Training Resnet50 on Imagenet Dataset using OneFlow.
For quick start, you can download the mini-imagenet to train resnet50 on single device. If you want to train resnet50 with the complete imagenet dataset, please see the following instructions.
Oneflow supports execution in eager mode or graph mode.
bash examples/train_eager.sh
bash examples/train_graph.sh
please refer to: https://github.com/Oneflow-Inc/OneFlow-Benchmark/tree/master/Classification/cnns/tools.
Oneflow launches the distributed training the same way as Pytorch. For more details, please refer to the docs: https://oneflow.readthedocs.io/en/master/distributed.html?highlight=distributed#oneflow-distributed
But for know, we have only tested the distributed training on single node with 8 devices.
bash examples/train_ddp_fp32.sh
bash examples/train_graph_distributed_fp32.sh
bash examples/train_graph_distributed_fp16.sh
--channels-last
Use the NHWC dataformat.
--ddp
Train resnet50 with eager distributed data parallel.
--graph
Train resnet50 with graph mode.
--use-fp16
Whether to enable amp training.
--use-gpu-decode
Use gpu to decode the data packed in ofrecord, only supported in graph mode.
--scale-grad
Whether to scale gradient when training in fp32 with graph mode.
--skip-eval
Whether to skip the valution and the end of the traning epoch.
--zero-init-residual
Whether to zero-initialize the last BN in each residual branch.
--save-init
Whether to save the parameters right after the initialization.
--print-timestamp
Whether to print the time stamp.
--synthetic-data
To use the synthetic data, only for testing the throughput, no need to provide the real data.
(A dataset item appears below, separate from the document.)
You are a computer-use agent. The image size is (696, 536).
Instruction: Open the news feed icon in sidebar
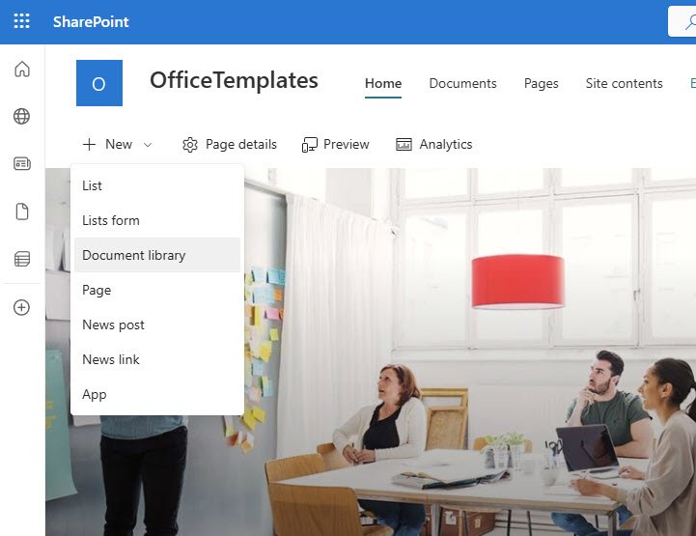click(x=21, y=164)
--label-smoothing LABEL_SMOOTHING
label smoothing rate.
--learning-rate LEARNING_RATE
learning rate of sgd.
--load-path LOAD_PATH
load the model provided by user after model initialization.
--momentum MOMENTUM
SGD momentum.
--num-devices-per-node NUM_DEVICES_PER_NODE
The device number, must be the same for each node.
--num-epochs NUM_EPOCHS
How many epoches to train the resnet50.
--num-nodes NUM_NODES
The number of nodes to launch the distributed training.
--ofrecord-part-num OFRECORD_PART_NUM
ofrecord part numbers.
--ofrecord-path OFRECORD_PATH
The ofrecord path of imagenet dataset.
--samples-per-epoch
The total number of training samples.
--val-samples-per-epoch
The total number of validation samples.
--print-interval PRINT_INTERVAL
The intervals of iters to print the loss during tranining.
--save-path SAVE_PATH
Path to save the checkpoints during training.
--train-batch-size TRAIN_BATCH_SIZE
Train batch size of each device.
--val-batch-size VAL_BATCH_SIZE
Val batch size of each device.
--warmup-epochs WARMUP_EPOCHS
The number of epoches to do the warmup learning rate scheduling.
wget https://oneflow-public.oss-cn-beijing.aliyuncs.com/model_zoo/cv/classification/resnet50_imagenet_pretrain_model.tar.gz
tar zxf resnet50_imagenet_pretrain_model.tar.gz
bash examples/infer.sh
bash examples/infer_graph.sh
Compare Resnet50 model on different training mode (Graph / Eager)
bash check/check.sh
Compare results will be saved to ./results/check_report.txt
Compare info txt will be saved to ./results/default
Compare Results Picture
bash check/draw.sh
The pictures will be saved to ./results/pictures